● **Data records**
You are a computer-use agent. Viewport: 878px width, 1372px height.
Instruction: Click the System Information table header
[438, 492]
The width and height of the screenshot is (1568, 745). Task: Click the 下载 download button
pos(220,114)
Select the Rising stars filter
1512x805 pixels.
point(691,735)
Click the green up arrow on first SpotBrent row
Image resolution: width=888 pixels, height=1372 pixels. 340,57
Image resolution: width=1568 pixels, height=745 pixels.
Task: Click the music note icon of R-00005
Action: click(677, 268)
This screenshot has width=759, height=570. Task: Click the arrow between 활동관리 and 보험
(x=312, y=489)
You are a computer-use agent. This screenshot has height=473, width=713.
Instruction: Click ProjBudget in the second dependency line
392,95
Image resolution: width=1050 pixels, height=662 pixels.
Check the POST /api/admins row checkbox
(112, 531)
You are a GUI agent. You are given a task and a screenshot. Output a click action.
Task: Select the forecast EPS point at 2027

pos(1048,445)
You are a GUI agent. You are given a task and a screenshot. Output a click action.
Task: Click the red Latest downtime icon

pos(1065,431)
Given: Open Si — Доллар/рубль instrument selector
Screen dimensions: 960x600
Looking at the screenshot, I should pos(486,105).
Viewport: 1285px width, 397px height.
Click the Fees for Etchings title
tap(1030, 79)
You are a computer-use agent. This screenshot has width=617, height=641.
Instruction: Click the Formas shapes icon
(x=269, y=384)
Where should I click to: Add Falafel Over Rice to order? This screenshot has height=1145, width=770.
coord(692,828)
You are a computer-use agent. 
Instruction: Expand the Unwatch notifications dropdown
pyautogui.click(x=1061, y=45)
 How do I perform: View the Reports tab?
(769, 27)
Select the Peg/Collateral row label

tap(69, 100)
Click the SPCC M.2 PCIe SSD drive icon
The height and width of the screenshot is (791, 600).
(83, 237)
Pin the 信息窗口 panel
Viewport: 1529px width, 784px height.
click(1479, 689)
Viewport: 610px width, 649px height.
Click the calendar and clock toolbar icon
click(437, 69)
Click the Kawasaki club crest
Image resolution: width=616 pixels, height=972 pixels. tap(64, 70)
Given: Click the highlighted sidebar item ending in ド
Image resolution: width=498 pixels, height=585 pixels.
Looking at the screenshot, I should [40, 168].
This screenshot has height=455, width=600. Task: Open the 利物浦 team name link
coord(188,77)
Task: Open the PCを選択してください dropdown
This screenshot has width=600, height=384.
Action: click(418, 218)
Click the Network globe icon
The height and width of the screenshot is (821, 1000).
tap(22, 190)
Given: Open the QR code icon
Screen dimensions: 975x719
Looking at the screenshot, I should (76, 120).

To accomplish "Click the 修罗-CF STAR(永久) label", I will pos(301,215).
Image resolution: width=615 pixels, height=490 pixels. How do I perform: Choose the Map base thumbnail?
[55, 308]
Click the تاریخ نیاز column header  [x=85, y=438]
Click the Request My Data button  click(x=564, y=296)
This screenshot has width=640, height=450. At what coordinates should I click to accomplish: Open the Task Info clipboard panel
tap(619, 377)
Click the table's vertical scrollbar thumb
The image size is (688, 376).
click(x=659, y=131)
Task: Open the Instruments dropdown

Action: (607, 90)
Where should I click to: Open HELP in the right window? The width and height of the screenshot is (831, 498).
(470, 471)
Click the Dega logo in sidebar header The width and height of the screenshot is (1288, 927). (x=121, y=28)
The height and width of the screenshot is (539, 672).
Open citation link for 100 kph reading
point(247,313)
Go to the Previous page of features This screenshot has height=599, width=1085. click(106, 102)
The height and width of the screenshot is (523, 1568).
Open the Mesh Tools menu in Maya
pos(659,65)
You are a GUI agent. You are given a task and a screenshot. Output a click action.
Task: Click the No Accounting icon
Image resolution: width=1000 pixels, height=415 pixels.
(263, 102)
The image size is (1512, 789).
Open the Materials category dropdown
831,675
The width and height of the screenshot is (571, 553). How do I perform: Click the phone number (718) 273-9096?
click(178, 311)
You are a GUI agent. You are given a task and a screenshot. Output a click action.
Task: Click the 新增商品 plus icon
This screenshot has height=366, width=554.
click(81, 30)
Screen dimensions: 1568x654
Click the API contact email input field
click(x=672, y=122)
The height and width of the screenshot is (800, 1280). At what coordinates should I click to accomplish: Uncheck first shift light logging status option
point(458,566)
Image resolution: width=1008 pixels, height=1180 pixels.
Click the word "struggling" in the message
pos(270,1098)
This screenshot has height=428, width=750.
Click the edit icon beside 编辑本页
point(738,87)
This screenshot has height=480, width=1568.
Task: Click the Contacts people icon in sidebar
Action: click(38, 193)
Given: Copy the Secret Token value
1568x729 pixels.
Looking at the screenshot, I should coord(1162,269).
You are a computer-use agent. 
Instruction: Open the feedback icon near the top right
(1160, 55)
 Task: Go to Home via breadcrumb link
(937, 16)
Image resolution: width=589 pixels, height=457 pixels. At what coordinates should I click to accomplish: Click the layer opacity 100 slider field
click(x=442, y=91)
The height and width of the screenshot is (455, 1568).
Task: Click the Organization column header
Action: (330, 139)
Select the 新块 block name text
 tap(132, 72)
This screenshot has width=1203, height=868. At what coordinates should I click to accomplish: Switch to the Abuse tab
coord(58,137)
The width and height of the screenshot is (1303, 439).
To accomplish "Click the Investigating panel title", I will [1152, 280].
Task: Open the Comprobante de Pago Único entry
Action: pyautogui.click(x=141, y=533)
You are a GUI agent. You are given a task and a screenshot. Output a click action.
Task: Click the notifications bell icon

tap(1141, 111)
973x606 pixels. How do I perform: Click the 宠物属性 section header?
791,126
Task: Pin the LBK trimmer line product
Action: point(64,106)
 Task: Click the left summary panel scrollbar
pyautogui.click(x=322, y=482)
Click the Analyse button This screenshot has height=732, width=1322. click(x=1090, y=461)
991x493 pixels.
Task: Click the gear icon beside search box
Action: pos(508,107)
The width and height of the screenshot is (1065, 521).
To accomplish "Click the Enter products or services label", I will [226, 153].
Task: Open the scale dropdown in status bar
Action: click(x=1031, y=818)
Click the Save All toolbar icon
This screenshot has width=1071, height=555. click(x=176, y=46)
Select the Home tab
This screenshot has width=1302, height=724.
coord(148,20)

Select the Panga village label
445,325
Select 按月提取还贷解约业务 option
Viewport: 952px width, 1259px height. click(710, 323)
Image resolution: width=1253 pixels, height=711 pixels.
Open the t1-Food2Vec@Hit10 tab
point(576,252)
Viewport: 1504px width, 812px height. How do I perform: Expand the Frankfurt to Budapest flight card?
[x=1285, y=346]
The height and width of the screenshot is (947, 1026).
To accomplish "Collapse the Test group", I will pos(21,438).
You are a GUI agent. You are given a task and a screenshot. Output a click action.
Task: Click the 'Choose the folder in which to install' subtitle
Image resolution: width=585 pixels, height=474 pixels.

● **Exercise objective**
Write out the listing once more, matching it exactly.

● **Solution to this exercise**
You are a computer-use agent. Viewport: 878px width, 1372px height.
Instruction: Click the System Information table header
[438, 492]
The width and height of the screenshot is (1568, 745). Task: Click the 下载 download button
pos(220,114)
Select the Rising stars filter
1512x805 pixels.
point(691,735)
Click the green up arrow on first SpotBrent row
Image resolution: width=888 pixels, height=1372 pixels. 340,57
Image resolution: width=1568 pixels, height=745 pixels.
Task: Click the music note icon of R-00005
Action: click(677, 268)
This screenshot has width=759, height=570. Task: Click the arrow between 활동관리 and 보험
(x=312, y=489)
You are a computer-use agent. This screenshot has height=473, width=713.
Instruction: Click ProjBudget in the second dependency line
392,95
Image resolution: width=1050 pixels, height=662 pixels.
Check the POST /api/admins row checkbox
(112, 531)
You are a GUI agent. You are given a task and a screenshot. Output a click action.
Task: Select the forecast EPS point at 2027

pos(1048,445)
You are a GUI agent. You are given a task and a screenshot. Output a click action.
Task: Click the red Latest downtime icon

pos(1065,431)
Given: Open Si — Доллар/рубль instrument selector
Screen dimensions: 960x600
Looking at the screenshot, I should pos(486,105).
Viewport: 1285px width, 397px height.
Click the Fees for Etchings title
tap(1030, 79)
You are a computer-use agent. This screenshot has width=617, height=641.
Instruction: Click the Formas shapes icon
(x=269, y=384)
Where should I click to: Add Falafel Over Rice to order? This screenshot has height=1145, width=770.
coord(692,828)
You are a computer-use agent. 
Instruction: Expand the Unwatch notifications dropdown
pyautogui.click(x=1061, y=45)
 How do I perform: View the Reports tab?
(769, 27)
Select the Peg/Collateral row label

tap(69, 100)
Click the SPCC M.2 PCIe SSD drive icon
The height and width of the screenshot is (791, 600).
(83, 237)
Pin the 信息窗口 panel
Viewport: 1529px width, 784px height.
click(1479, 689)
Viewport: 610px width, 649px height.
Click the calendar and clock toolbar icon
click(437, 69)
Click the Kawasaki club crest
Image resolution: width=616 pixels, height=972 pixels. tap(64, 70)
Given: Click the highlighted sidebar item ending in ド
Image resolution: width=498 pixels, height=585 pixels.
Looking at the screenshot, I should [40, 168].
This screenshot has height=455, width=600. Task: Open the 利物浦 team name link
coord(188,77)
Task: Open the PCを選択してください dropdown
This screenshot has width=600, height=384.
Action: click(418, 218)
Click the Network globe icon
The height and width of the screenshot is (821, 1000).
tap(22, 190)
Given: Open the QR code icon
Screen dimensions: 975x719
Looking at the screenshot, I should (76, 120).

To accomplish "Click the 修罗-CF STAR(永久) label", I will pos(301,215).
Image resolution: width=615 pixels, height=490 pixels. How do I perform: Choose the Map base thumbnail?
[55, 308]
Click the تاریخ نیاز column header  [x=85, y=438]
Click the Request My Data button  click(x=564, y=296)
This screenshot has width=640, height=450. At what coordinates should I click to accomplish: Open the Task Info clipboard panel
tap(619, 377)
Click the table's vertical scrollbar thumb
The image size is (688, 376).
click(x=659, y=131)
Task: Open the Instruments dropdown

Action: (607, 90)
Where should I click to: Open HELP in the right window? The width and height of the screenshot is (831, 498).
(470, 471)
Click the Dega logo in sidebar header The width and height of the screenshot is (1288, 927). (x=121, y=28)
The height and width of the screenshot is (539, 672).
Open citation link for 100 kph reading
point(247,313)
Go to the Previous page of features This screenshot has height=599, width=1085. click(106, 102)
The height and width of the screenshot is (523, 1568).
Open the Mesh Tools menu in Maya
pos(659,65)
You are a GUI agent. You are given a task and a screenshot. Output a click action.
Task: Click the No Accounting icon
Image resolution: width=1000 pixels, height=415 pixels.
(263, 102)
The image size is (1512, 789).
Open the Materials category dropdown
831,675
The width and height of the screenshot is (571, 553). How do I perform: Click the phone number (718) 273-9096?
click(178, 311)
You are a GUI agent. You are given a task and a screenshot. Output a click action.
Task: Click the 新增商品 plus icon
This screenshot has height=366, width=554.
click(81, 30)
Screen dimensions: 1568x654
Click the API contact email input field
click(x=672, y=122)
The height and width of the screenshot is (800, 1280). At what coordinates should I click to accomplish: Uncheck first shift light logging status option
point(458,566)
Image resolution: width=1008 pixels, height=1180 pixels.
Click the word "struggling" in the message
pos(270,1098)
This screenshot has height=428, width=750.
Click the edit icon beside 编辑本页
point(738,87)
This screenshot has height=480, width=1568.
Task: Click the Contacts people icon in sidebar
Action: click(38, 193)
Given: Copy the Secret Token value
1568x729 pixels.
Looking at the screenshot, I should coord(1162,269).
You are a computer-use agent. 
Instruction: Open the feedback icon near the top right
(1160, 55)
 Task: Go to Home via breadcrumb link
(937, 16)
Image resolution: width=589 pixels, height=457 pixels. At what coordinates should I click to accomplish: Click the layer opacity 100 slider field
click(x=442, y=91)
The height and width of the screenshot is (455, 1568).
Task: Click the Organization column header
Action: (330, 139)
Select the 新块 block name text
 tap(132, 72)
This screenshot has width=1203, height=868. At what coordinates should I click to accomplish: Switch to the Abuse tab
coord(58,137)
The width and height of the screenshot is (1303, 439).
To accomplish "Click the Investigating panel title", I will [1152, 280].
Task: Open the Comprobante de Pago Único entry
Action: pyautogui.click(x=141, y=533)
You are a GUI agent. You are given a task and a screenshot. Output a click action.
Task: Click the notifications bell icon

tap(1141, 111)
973x606 pixels. How do I perform: Click the 宠物属性 section header?
791,126
Task: Pin the LBK trimmer line product
Action: point(64,106)
 Task: Click the left summary panel scrollbar
pyautogui.click(x=322, y=482)
Click the Analyse button This screenshot has height=732, width=1322. click(x=1090, y=461)
991x493 pixels.
Task: Click the gear icon beside search box
Action: pos(508,107)
The width and height of the screenshot is (1065, 521).
To accomplish "Click the Enter products or services label", I will [226, 153].
Task: Open the scale dropdown in status bar
Action: click(x=1031, y=818)
Click the Save All toolbar icon
This screenshot has width=1071, height=555. click(x=176, y=46)
Select the Home tab
This screenshot has width=1302, height=724.
coord(148,20)

Select the Panga village label
445,325
Select 按月提取还贷解约业务 option
Viewport: 952px width, 1259px height. click(710, 323)
Image resolution: width=1253 pixels, height=711 pixels.
Open the t1-Food2Vec@Hit10 tab
point(576,252)
Viewport: 1504px width, 812px height. How do I perform: Expand the Frankfurt to Budapest flight card?
[x=1285, y=346]
The height and width of the screenshot is (947, 1026).
To accomplish "Collapse the Test group", I will pos(21,438).
You are a GUI agent. You are given a task and a screenshot. Output a click action.
Task: Click the 'Choose the folder in which to install' subtitle
Image resolution: width=585 pixels, height=474 pixels.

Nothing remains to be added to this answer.